Harry Potter and the Figs of Viktor Krum
Disclaimer: All the characters and places and plots from the past and yada yada yada were not created by me but by JK Rowling.
It was a foggy sky in the Great Hall when Hermioned recieved a small package from her friendly penpal Viktor Krum.
"Golly gee!" she exclaimed, "A package from Vicky!" She excitedly opened the envelope with a letter that was very friendly indeed!
"A little too friendly, I'd say!" grumbled Ron, reading over her shoulder.
"Nonsense!" replied Hermione, "We're just pen pals!"
Harry snorted his pumpkin juice. Hermione and Ron stared.
"Sorry," he muttered, snickering to himself.
"Anyway," Hermione continued, embarressed, "Apparently he's sent me some lovely figs!"
"Figs! Why ever would you want figs?" growled Ron jealously.
"They're not just any figs!" gasped Harry, who was now reading the letter, "They're Super Maximum All Purpose Fighter Figs!"
"Um..."
"Open it Hermy-own! Open it!" cried Harry.
Hermione excitedly opened the package and inside were 10 perfect looking figs. Hermione reached for one.
"NOOOOOOOOOOO!" Ron bellowed, jumping on the table and knocking the figs out of her hands. They flew in every direction. "Don't let them fool you! They're working for Voldemort! They've come to assassinate Harry!"
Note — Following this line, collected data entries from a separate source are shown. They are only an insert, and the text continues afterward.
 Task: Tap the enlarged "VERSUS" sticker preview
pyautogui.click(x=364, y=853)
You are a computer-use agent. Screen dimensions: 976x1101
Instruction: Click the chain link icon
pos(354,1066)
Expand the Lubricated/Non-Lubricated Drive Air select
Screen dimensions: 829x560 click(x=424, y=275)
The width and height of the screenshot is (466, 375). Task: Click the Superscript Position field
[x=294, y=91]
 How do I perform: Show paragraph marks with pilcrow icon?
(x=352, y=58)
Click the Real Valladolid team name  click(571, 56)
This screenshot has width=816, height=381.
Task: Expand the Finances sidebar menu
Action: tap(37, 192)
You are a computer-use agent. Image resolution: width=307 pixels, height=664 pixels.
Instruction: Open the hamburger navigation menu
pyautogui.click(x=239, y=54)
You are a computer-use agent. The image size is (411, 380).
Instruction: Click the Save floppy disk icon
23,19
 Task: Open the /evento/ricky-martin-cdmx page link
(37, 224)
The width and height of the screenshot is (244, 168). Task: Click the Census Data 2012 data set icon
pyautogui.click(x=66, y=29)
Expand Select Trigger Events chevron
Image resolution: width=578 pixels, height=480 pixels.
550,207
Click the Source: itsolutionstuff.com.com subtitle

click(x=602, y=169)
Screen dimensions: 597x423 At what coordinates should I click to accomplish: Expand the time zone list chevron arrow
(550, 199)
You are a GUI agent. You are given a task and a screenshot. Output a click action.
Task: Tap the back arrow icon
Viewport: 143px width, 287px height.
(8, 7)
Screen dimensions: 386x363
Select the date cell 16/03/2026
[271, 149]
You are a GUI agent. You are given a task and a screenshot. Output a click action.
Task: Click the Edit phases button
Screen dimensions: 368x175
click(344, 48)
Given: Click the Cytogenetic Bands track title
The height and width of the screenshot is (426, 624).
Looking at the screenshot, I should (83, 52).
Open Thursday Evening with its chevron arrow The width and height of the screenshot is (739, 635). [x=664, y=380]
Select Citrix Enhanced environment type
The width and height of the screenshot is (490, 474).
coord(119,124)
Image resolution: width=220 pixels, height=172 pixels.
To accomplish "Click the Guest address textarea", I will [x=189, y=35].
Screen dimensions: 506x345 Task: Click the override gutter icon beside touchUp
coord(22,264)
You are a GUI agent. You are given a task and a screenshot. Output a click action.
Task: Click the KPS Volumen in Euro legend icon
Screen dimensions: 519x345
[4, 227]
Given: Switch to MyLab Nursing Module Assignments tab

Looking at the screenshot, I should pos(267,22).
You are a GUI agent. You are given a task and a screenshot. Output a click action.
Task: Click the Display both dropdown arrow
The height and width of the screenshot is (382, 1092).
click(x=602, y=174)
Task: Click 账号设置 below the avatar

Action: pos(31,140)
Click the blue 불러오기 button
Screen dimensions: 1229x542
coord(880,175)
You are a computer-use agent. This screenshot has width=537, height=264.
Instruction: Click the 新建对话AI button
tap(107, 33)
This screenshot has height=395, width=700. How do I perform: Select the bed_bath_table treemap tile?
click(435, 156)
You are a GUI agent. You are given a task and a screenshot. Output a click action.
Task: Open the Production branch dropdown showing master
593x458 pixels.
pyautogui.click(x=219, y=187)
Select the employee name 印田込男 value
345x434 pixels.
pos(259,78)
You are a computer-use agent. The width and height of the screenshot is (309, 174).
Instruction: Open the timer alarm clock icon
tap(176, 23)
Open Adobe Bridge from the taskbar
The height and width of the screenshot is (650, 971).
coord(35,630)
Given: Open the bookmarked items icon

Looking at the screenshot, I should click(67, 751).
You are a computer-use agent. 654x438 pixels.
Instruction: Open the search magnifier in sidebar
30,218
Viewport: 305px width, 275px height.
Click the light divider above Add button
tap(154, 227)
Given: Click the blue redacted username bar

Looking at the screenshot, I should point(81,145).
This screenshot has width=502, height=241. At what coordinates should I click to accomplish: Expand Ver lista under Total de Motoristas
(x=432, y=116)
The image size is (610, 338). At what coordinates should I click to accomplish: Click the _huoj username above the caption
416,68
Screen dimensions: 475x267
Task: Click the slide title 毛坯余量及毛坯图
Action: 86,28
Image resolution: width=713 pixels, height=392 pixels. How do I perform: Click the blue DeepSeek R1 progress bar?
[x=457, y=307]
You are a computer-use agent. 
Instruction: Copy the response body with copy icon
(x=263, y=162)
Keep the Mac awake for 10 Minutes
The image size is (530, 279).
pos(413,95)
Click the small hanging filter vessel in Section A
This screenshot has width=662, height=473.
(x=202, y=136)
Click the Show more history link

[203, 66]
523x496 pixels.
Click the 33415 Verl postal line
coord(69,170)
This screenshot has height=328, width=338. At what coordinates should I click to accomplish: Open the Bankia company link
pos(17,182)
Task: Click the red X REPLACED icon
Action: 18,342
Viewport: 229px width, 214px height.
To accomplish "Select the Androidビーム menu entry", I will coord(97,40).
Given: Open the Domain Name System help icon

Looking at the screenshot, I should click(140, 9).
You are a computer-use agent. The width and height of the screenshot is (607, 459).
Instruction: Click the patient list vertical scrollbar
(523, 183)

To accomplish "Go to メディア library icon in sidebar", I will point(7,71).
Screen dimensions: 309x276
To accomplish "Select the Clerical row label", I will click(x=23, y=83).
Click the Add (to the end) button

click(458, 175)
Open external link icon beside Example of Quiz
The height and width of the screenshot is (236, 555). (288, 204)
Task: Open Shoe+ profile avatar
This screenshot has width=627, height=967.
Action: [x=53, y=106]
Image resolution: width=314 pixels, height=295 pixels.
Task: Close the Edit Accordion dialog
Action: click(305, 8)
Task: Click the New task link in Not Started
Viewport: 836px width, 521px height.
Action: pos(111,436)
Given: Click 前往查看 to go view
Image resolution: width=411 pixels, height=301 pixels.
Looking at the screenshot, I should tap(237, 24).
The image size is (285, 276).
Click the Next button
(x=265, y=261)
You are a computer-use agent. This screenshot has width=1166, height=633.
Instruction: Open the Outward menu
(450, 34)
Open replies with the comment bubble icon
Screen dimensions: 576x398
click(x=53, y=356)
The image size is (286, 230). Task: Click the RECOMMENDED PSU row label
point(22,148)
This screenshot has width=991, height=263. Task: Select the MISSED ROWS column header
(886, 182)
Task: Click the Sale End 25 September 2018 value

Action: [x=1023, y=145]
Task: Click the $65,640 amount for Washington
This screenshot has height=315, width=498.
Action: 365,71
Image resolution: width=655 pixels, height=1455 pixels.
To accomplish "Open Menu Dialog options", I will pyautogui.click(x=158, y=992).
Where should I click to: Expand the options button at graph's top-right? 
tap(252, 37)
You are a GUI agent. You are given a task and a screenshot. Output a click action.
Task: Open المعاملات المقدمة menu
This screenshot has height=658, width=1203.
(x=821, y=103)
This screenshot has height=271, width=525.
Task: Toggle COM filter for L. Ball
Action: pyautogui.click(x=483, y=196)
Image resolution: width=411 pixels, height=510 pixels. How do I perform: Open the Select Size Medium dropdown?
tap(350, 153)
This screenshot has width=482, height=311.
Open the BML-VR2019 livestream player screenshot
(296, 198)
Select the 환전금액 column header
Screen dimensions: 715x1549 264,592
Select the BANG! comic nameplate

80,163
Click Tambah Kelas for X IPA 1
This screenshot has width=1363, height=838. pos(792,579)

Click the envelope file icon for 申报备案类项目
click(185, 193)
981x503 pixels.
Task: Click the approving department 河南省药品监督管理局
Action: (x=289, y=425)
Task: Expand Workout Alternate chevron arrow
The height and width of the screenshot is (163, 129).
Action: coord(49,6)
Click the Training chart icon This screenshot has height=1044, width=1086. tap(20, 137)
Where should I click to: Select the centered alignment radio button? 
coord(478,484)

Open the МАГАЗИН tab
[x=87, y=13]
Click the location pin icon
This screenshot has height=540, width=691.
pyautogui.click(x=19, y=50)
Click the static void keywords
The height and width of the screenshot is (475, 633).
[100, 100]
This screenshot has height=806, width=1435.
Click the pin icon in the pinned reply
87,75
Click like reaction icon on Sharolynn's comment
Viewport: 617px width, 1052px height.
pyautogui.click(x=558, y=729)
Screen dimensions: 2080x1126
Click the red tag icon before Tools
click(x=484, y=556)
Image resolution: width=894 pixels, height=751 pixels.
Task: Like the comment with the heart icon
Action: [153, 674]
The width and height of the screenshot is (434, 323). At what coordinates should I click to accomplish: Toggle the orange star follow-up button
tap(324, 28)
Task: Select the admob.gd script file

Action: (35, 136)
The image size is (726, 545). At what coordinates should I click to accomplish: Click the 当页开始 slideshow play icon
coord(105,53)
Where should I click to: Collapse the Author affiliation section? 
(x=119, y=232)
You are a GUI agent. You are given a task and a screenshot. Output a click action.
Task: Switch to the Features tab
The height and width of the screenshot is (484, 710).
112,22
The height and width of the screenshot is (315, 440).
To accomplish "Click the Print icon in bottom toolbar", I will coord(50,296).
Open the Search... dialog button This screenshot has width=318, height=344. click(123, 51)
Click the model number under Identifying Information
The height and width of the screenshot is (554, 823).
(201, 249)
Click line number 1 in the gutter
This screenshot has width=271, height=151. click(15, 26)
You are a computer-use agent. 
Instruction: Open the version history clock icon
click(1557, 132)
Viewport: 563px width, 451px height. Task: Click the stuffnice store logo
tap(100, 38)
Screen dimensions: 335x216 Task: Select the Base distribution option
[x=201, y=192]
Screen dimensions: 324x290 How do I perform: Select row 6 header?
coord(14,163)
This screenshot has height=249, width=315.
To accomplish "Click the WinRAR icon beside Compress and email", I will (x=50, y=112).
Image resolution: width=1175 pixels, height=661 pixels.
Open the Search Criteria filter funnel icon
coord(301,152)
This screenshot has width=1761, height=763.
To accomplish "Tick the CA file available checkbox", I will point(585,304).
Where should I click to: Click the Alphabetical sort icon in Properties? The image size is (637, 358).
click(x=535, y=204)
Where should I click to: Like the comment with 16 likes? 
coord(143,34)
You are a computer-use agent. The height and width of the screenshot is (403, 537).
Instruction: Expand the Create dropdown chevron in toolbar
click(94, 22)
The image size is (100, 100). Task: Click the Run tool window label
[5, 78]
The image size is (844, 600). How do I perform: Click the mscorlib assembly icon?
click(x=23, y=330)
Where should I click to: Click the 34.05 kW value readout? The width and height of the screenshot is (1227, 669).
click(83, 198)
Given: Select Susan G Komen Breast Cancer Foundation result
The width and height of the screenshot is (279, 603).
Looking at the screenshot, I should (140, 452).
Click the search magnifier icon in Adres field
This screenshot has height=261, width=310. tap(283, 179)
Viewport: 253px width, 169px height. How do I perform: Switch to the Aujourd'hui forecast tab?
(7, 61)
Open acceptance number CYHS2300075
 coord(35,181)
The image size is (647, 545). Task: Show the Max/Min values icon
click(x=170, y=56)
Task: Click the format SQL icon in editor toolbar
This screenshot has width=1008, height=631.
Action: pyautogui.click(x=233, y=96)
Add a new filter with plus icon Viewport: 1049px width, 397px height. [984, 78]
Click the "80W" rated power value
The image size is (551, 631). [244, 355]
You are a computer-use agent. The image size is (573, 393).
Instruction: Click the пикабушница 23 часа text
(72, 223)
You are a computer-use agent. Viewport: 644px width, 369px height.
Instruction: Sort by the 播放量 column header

Hermione and Harry gasped as the figs sprouted swords.
"A ha!" the leader of the figs shouted, jumping onto the table, swords drawn. "Ve are going to keel ze 'Arry Pottah!"
"Oh no you don't!" shouted Hermione. All three of them pulled out their swords and valiantly fought the figs until they realised that it wasn't going anywhere.
"This is annoying!" exclaimed Hermione. She zapped the figs with her wand.
"Nooo!" moaned the figs, before they fried into nothingness.
"HAHAHA!" laughed Harry.
And then a fig jumped up and stabbed him.
The End.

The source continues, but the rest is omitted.